Article:

╭──

Business Executives… Sick of saying you’re busy? Is “busy” linked to business success?

September 10th, 2015 | By

Business Executives… Sick of saying you’re busy? Is “busy” linked to business success?

Who out there is just so sick of saying you are busy when someone says “how are you?” Has this expression become one of the most meaningless things to say to someone else? And when you say it, do you think how boring it sounds and wonder if in all that busyness, you have been focusing on the right things? Tasks that will turn into results anyway? Frustration! Well that’s sounds like a whole lot of fun doesn’t it? There are not many people who fall upon the optimum business strategy, who get a business that is performing well so they can spend more time building for the future. But that too sounds very generic doesn’t it?

The more senior you get, the more your day has an incredible way of filling itself. And yet, the more senior you get the more you need to get results. And now here is the kicker, the less likely you are to detect when things are going off track.

╰──

Set exercise 1: Repeat the whole article on being busy word for word.

Records supplied:
╭──

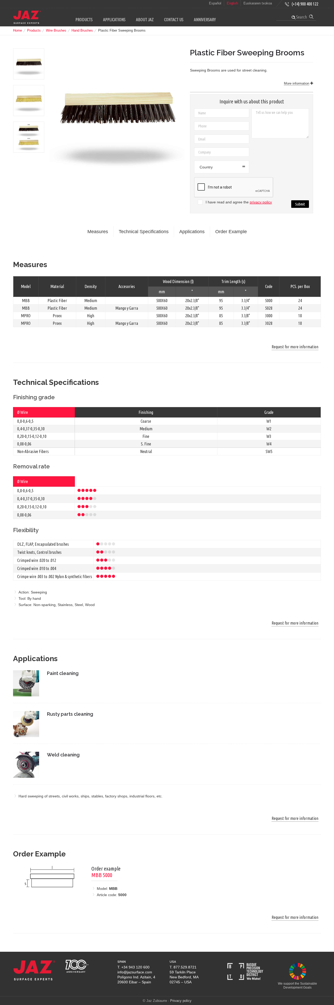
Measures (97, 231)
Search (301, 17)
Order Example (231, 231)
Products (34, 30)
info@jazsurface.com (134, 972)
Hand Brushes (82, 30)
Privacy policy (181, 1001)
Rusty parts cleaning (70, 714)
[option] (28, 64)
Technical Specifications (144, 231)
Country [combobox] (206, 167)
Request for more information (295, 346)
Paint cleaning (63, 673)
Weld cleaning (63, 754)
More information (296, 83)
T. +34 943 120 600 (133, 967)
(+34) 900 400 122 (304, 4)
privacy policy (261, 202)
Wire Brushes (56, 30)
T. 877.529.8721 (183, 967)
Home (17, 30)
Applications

╰──

Set exercise 2: In the records, write out again every line from the one containing "Order Example (231, 231)" through the final line of the records, inclusive, increasing each coordinate in the answers by 20 and leaving all other wording as it stands.

Worked solution 1:
Business Executives… Sick of saying you’re busy? Is “busy” linked to business success?

September 10th, 2015 | By

Business Executives… Sick of saying you’re busy? Is “busy” linked to business success?

Who out there is just so sick of saying you are busy when someone says “how are you?” Has this expression become one of the most meaningless things to say to someone else? And when you say it, do you think how boring it sounds and wonder if in all that busyness, you have been focusing on the right things? Tasks that will turn into results anyway? Frustration! Well that’s sounds like a whole lot of fun doesn’t it? There are not many people who fall upon the optimum business strategy, who get a business that is performing well so they can spend more time building for the future. But that too sounds very generic doesn’t it?

The more senior you get, the more your day has an incredible way of filling itself. And yet, the more senior you get the more you need to get results. And now here is the kicker, the less likely you are to detect when things are going off track.

Worked solution 2:
Order Example (251, 251)
Products (54, 50)
info@jazsurface.com (154, 992)
Hand Brushes (102, 50)
Privacy policy (201, 1021)
Rusty parts cleaning (90, 734)
[option] (48, 84)
Technical Specifications (164, 251)
Country [combobox] (226, 187)
Request for more information (315, 366)
Paint cleaning (83, 693)
Weld cleaning (83, 774)
More information (316, 103)
T. +34 943 120 600 (153, 987)
(+34) 900 400 122 (324, 24)
privacy policy (281, 222)
Wire Brushes (76, 50)
T. 877.529.8721 (203, 987)
Home (37, 50)
Applications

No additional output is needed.